I wanted to write a blog on prayer. As a retired pastor, I have always thought prayer is undoubtedly an unused resource of the modern church. We have not because we ask not according to the book of James.

While doing some research on how to approach this subject, I found an old church newspaper clipping by Leonard Ravenhill. The excerpt did not include the date. 

No Christian is Greater Than His Prayer Life

“The church has many organizers, but few agonizer’s; many who pay but few who pray; many resters, but few who are wrestlers; many who are enterprising, but few who are interceding. People who are not praying are playing.

Two prerequisites of dynamic Christian living are vision and passion, and both of these are generated in the prayer closet. The ministry of preaching is open to a few. The ministry of prayer is open to every child of God. 

Don’t mistake action for unction, commotion for creation, and rattles for revivals. 

When we pray, God listens to our heartbeat. Hannah’s lips moved, but her voice was not heard ( I Samuel 1:12, 13). When we pray in the Spirit, there are groanings which cannot be uttered (Romans 8:26).

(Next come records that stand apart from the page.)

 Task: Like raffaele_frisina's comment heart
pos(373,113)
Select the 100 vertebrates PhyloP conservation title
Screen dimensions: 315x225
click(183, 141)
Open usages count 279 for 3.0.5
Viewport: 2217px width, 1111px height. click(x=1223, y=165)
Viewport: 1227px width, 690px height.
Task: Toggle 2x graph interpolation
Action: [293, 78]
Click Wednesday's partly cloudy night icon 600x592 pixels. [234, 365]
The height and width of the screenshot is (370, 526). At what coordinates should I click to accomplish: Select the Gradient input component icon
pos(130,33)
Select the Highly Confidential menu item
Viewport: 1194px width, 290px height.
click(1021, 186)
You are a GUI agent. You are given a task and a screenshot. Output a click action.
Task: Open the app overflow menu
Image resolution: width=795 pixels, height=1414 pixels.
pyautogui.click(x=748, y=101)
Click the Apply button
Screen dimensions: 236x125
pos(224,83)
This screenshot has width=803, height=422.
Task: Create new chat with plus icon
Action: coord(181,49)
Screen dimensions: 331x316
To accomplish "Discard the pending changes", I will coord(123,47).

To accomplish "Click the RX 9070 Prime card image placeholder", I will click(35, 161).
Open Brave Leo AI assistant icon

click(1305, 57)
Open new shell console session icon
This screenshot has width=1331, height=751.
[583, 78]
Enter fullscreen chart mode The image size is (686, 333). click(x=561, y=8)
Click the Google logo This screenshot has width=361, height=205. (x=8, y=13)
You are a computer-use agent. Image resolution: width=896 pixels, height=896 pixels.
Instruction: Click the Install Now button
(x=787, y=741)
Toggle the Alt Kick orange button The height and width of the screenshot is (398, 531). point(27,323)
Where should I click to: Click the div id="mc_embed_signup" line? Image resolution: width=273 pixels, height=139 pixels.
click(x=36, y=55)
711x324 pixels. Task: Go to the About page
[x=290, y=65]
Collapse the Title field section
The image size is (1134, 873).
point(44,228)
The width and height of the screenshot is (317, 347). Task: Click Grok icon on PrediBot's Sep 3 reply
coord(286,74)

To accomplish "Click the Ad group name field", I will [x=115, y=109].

Tithes may build a church, but tears will give it life. That is the difference between the modern church and the early church. Our emphasis is on paying, theirs was on praying. When we have paid, the place is taken. When they had prayed, the place was shaken (Acts 4:32). 

In the matter of effective praying, never have so many left so much to so few. Brethren, let us pray.”

Why Revival Tarries was the original publisher, my clipping does not have a date, but the file from which it came is at least 30 years old.

I hope this will be a reminder for all of us to pray more. All we have to do is look around, our country, as well as our churches, need prayer. The kind of prayer that God honors. Not the prayer that sounds good but the one that moves the hearts of our churches toward God.